The ruling Socialist Party won at least 19 of Venezuela’s 23 governorships, as well as the majority of mayoral offices, despite presiding over a destroyed economy and having the support, polls show, of only about 15 percent of the people. One in five Venezuelans has fled the country under Mr. Maduro’s rule, and 95 percent of those who remain don’t earn enough to meet basic needs, according to a study by the country’s main universities.

The ruling party’s sweep was greatly aided by the divisions within the opposition. Some opposition leaders boycotted the vote, as most of them did in other recent elections. Those who chose to participate divided votes with factions that had made pacts with Mr. Maduro or adopted a softer line against the president to take advantage of the economic liberalization that he has allowed in recent years.
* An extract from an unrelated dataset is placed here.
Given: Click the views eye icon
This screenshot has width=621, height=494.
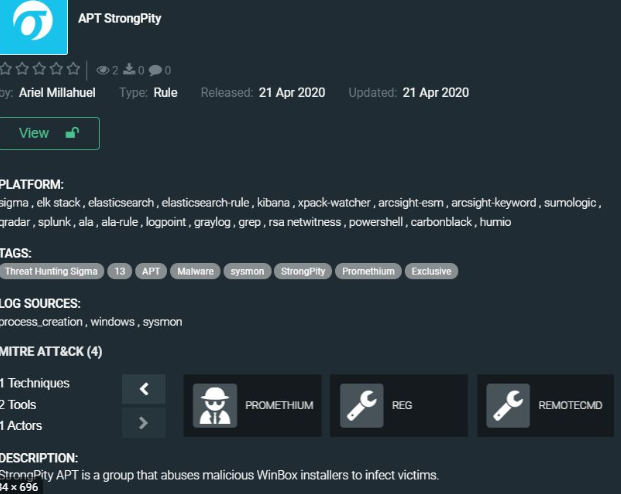Looking at the screenshot, I should click(103, 70).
The European Union observation mission said Tuesday that it could not call Sunday’s vote free or fair, in part because of the unfair advantages enjoyed by the ruling party, and the lack of rule of law.

Yuri Cortez/Agence France-Presse — Getty Images

“There’s a political situation that’s together with the grave socioeconomic situation has provoked the exodus of millions of Venezuelans,” Jordi Cañas, the representative of the European Parliament with the observer mission, said on Tuesday at a news conference in the capital, Caracas.

The mission, however, highlighted several democratic improvements in Sunday’s elections, going as far as to call the country’s electronic vote processing system “reliable.”

The United States, which does not recognize Mr. Maduro’s government, called the election deeply flawed, but commended the opposition candidates who decided to participate to keep the few democratic offices they still held.

At polling places in Caracas on Sunday, many voters expressed little confidence in the fairness of the election, but said they had decided to show up anyway, in some cases because they viewed their vote as their last tool in a fight for change.

“I know the whole process is controlled,” said Blas Roa, 55, a carpenter in Caracas, who voted for the first time since 2015. “But if I don’t vote, I’m not doing anything.”

Most Venezuelans didn’t bother.

Only 42 percent of voters cast ballots, the lowest turnout in any election in which the opposition had participated in the last two decades. After 20 years of Socialist rule, few in the country still nurture hopes of radical change, focusing instead on taking advantage of the new economic freedoms to improve their precarious livelihoods.

That government-induced apathy ended up being Mr. Maduro’s biggest weapon in the elections, said the opposition leader Freddy Superlano, who ran for governor in the ranching state of Barinas, once a major Socialist Party bastion and home of the party’s founder, Hugo Chávez.

That contest remained too close to call Tuesday afternoon.

The outcome would have been different, Mr. Superlano said, if opposition factions had put aside their misgivings and mounted a concerted campaign.

“We’re fighting not against the candidate, but against all the power of the state,” he said by telephone from Barinas.

Isayen Herrera reported from Caracas, and Anatoly Kurmanaev from Mexico City. Julie Turkewitz contributed reporting from Caracas.